Texte de référence –
______________________________

Cass. civ.1ère, 14 février 2024, n°22-21.135 

 

Contrat de prêt immobilier – Taux révisable – Clause de remboursement – Nullité des prêts – Transparence des clauses – Obligations d’information – Devise étrangère. 

 

EXTRAITS : 

«  Vu l’article L. 132-1 du code de la consommation, dans sa rédaction antérieure à celle issue de l’ordonnance n° 2016-301 du 14 mars 2016 :  

  

  1. Selon ce texte, dans les contrats conclus entre professionnels et non-professionnels ou consommateurs, sont abusives les clauses qui ont pour objet ou pour effet de créer, au détriment du non-professionnel ou du consommateur, un déséquilibre significatif entre les droits et obligations des parties au contrat. L’appréciation du caractère abusif de ces clauses ne concerne pas celles qui portent sur l’objet principal du contrat, pour autant qu’elles soient rédigées de façon claire et compréhensible. 

  

  1. Par arrêt du 10 juin 2021 (C-776/19 à C- 782/19, BNP Paribas Personal Finance), la Cour de justice de l’Union européenne a dit pour droit que l’article 4, § 2, de la directive 93/13 du Conseil, du 5 avril 1993, concernant les clauses abusives dans les contrats conclus avec les consommateurs doit être interprété en ce sens que, lorsqu’il s’agit d’un contrat de prêt libellé en devise étrangère, l’exigence de transparence des clauses de ce contrat qui prévoient que la devise étrangère est la monnaie de compte et que l’euro est la monnaie de paiement et qui ont pour effet de faire porter le risque de change sur l’emprunteur, est satisfaite lorsque le professionnel a fourni au consommateur des informations suffisantes et exactes permettant à un consommateur moyen, normalement informé et raisonnablement attentif et avisé, de comprendre le fonctionnement concret du mécanisme financier en cause et d’évaluer ainsi le risque des conséquences économiques négatives, potentiellement significatives, de telles clauses sur ses obligations financières pendant toute la durée de ce même contrat.

______________________________

Documents fournis –
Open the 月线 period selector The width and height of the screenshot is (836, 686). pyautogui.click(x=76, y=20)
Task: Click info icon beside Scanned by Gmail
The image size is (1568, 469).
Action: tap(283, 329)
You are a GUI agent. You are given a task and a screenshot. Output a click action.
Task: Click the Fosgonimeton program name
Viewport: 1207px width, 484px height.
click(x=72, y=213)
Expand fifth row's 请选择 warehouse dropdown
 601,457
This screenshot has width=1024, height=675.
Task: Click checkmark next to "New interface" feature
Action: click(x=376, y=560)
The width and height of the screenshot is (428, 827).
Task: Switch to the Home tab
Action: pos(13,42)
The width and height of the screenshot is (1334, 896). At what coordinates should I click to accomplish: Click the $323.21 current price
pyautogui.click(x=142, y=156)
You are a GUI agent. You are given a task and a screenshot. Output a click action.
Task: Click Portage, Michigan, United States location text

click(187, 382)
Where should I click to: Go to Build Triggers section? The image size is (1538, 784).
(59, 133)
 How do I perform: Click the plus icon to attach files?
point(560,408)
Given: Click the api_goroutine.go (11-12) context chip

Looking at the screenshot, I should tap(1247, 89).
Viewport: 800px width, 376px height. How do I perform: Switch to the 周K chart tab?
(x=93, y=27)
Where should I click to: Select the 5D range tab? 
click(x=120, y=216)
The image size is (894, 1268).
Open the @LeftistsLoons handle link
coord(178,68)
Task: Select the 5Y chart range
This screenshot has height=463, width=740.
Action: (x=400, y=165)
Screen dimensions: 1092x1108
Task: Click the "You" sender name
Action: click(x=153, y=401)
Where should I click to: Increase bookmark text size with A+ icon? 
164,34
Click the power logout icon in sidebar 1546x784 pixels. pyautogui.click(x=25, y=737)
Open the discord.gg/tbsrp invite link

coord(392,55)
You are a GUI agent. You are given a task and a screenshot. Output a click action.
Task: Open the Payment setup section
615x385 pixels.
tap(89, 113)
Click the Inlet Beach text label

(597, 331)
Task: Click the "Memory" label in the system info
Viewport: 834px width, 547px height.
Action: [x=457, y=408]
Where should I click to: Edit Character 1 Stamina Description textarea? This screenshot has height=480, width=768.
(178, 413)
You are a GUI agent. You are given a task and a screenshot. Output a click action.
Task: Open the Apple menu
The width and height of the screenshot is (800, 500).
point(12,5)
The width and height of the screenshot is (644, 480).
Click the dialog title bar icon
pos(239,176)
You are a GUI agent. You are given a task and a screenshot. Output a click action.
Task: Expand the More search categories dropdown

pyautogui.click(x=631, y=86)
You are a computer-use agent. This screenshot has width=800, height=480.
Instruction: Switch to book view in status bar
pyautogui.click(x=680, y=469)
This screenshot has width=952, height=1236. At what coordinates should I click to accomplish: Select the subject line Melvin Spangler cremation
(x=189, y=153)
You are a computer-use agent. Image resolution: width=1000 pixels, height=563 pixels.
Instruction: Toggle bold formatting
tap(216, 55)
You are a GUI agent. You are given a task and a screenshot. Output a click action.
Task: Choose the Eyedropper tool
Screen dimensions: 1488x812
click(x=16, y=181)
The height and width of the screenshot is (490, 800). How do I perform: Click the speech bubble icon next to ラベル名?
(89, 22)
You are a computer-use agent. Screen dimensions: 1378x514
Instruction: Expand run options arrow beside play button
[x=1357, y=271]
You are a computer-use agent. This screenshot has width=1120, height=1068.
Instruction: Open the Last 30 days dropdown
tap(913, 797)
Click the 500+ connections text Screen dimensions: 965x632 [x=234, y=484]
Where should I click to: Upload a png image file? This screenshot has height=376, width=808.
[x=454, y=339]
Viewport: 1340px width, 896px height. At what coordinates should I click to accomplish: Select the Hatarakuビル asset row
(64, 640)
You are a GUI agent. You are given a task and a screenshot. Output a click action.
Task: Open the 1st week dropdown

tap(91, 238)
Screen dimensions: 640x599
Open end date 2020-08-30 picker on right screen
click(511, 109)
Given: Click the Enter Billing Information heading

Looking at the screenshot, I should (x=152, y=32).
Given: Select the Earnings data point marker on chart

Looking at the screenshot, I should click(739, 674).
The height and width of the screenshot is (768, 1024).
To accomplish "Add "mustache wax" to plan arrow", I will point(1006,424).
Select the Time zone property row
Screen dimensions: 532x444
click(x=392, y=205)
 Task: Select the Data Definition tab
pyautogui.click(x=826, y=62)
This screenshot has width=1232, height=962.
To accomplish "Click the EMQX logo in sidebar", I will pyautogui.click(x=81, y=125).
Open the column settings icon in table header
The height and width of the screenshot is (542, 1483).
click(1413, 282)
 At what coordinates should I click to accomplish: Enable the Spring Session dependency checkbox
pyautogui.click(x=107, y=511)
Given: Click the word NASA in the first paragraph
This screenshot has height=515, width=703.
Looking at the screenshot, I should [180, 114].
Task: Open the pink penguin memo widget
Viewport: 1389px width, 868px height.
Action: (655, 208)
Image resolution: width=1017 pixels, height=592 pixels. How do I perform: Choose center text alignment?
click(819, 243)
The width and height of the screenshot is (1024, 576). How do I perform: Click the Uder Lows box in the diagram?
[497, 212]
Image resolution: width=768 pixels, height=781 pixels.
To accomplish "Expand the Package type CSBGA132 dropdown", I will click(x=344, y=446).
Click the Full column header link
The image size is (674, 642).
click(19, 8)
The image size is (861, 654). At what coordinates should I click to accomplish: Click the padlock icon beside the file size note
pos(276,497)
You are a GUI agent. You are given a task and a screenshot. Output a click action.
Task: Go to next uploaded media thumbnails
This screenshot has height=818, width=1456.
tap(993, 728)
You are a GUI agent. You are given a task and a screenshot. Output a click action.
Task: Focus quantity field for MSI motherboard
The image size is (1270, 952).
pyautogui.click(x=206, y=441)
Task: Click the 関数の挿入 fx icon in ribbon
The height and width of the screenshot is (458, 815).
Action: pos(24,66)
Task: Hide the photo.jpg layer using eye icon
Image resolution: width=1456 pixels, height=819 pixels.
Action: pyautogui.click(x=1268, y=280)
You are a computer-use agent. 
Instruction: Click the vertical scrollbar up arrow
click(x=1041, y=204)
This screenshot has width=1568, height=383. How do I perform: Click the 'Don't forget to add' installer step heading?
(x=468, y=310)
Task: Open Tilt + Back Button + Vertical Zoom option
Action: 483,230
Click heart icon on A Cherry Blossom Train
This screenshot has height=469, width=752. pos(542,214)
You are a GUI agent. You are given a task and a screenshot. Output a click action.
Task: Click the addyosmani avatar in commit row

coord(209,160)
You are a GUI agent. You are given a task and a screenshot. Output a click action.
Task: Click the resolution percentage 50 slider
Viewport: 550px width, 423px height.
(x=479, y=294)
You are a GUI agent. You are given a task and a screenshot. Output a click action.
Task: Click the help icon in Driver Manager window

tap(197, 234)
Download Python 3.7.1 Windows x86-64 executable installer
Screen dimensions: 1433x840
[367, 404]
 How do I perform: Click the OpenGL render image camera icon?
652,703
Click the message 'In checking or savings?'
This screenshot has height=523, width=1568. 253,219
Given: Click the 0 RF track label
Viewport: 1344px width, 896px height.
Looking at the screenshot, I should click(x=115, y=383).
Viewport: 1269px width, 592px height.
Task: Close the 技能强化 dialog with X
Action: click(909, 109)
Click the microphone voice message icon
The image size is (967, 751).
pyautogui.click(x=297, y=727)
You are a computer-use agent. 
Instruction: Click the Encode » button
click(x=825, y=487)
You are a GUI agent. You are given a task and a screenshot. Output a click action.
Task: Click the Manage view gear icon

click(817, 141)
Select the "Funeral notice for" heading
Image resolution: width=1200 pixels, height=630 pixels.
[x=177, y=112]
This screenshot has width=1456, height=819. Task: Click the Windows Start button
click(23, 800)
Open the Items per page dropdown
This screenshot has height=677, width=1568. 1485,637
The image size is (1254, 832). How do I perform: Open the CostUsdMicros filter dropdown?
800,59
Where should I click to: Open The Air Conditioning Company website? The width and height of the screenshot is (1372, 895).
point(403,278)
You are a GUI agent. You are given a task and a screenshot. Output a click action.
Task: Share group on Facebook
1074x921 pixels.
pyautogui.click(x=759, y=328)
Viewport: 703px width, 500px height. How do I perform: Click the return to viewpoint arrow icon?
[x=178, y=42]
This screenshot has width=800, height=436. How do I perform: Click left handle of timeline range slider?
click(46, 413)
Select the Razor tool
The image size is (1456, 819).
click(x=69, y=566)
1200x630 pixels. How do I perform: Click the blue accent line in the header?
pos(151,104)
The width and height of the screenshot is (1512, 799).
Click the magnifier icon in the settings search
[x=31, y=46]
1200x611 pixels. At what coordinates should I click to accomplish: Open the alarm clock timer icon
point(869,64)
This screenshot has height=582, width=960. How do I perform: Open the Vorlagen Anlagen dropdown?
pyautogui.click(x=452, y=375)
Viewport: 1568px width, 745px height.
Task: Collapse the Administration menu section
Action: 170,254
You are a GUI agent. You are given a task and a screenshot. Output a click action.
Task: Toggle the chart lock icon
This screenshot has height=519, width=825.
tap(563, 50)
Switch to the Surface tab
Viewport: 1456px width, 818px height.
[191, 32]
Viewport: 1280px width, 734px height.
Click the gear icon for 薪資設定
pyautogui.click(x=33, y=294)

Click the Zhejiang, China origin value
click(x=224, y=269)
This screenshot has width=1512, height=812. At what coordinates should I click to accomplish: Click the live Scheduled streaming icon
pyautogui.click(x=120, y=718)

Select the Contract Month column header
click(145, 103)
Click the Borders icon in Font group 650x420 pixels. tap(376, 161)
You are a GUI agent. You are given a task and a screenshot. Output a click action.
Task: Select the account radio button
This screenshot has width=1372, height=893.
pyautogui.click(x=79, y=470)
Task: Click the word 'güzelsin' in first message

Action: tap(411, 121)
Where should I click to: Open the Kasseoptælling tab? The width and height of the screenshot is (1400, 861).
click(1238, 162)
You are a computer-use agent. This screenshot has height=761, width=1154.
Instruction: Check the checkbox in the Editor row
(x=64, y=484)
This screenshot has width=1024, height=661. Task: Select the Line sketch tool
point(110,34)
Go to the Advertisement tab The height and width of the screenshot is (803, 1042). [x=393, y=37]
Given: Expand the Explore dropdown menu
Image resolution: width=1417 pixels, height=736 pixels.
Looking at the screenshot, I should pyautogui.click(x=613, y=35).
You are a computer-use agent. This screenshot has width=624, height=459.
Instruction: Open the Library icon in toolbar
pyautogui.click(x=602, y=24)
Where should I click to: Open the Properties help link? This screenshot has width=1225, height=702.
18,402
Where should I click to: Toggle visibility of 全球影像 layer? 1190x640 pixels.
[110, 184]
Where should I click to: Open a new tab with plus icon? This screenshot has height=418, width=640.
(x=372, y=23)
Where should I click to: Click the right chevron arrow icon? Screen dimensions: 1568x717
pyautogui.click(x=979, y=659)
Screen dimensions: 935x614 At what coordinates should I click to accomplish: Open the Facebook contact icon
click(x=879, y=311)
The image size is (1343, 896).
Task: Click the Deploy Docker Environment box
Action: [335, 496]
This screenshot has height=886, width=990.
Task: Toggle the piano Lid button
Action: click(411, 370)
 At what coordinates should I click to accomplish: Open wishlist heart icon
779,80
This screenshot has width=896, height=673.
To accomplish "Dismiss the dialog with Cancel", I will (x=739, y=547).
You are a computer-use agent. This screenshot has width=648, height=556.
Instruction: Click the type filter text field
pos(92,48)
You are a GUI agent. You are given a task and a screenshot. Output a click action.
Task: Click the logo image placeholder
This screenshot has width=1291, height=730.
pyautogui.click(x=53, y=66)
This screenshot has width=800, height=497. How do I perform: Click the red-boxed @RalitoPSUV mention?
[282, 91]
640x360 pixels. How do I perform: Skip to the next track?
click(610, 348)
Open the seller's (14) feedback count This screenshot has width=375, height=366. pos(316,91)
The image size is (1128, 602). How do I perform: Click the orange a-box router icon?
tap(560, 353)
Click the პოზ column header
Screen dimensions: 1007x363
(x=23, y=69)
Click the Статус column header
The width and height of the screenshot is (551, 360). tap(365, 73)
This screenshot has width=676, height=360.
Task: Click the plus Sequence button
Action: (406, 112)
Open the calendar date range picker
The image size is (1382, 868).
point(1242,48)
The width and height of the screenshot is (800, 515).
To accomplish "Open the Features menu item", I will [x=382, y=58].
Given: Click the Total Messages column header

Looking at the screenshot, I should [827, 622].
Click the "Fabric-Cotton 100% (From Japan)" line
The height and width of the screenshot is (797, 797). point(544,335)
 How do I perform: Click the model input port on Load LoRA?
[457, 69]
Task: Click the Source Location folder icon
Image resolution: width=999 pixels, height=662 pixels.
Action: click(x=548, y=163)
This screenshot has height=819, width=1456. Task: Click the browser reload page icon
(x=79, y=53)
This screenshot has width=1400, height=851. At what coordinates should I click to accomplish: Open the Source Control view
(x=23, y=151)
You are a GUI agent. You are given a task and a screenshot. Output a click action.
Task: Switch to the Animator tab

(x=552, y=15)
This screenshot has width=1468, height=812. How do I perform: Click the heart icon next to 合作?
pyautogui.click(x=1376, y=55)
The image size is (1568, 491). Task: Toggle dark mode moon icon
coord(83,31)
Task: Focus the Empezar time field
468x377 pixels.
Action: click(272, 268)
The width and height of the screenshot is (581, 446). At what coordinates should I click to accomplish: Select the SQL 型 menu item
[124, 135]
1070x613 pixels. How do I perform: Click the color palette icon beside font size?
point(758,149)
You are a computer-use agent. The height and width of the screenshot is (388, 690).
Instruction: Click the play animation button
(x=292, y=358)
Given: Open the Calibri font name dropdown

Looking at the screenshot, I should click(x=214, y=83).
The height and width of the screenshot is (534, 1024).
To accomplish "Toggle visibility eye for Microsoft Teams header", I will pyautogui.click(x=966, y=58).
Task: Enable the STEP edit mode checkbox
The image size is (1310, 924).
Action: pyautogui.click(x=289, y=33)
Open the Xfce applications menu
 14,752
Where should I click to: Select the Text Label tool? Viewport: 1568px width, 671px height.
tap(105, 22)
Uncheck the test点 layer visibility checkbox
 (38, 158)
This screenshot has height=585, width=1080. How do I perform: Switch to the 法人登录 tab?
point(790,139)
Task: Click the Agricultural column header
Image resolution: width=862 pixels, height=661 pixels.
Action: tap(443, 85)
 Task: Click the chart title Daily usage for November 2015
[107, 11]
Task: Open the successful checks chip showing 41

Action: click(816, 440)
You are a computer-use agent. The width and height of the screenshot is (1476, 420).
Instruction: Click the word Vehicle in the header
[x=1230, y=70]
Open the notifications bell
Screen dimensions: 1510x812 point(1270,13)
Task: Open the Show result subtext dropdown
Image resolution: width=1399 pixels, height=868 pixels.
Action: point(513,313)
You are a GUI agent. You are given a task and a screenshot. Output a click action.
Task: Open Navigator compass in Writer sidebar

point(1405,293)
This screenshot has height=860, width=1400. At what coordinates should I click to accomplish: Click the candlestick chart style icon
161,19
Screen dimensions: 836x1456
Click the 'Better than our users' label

______________________________

Traduisez en anglais cette phrase de l'extrait d'arrêt : « L’appréciation du caractère abusif de ces clauses ne concerne pas celles qui portent sur l’objet principal du contrat, pour autant qu’elles soient rédigées de façon claire et compréhensible. »

Corrigé proposé – The assessment of the unfair nature of these terms does not concern those relating to the main subject matter of the contract, provided that they are drafted in a clear and comprehensible manner.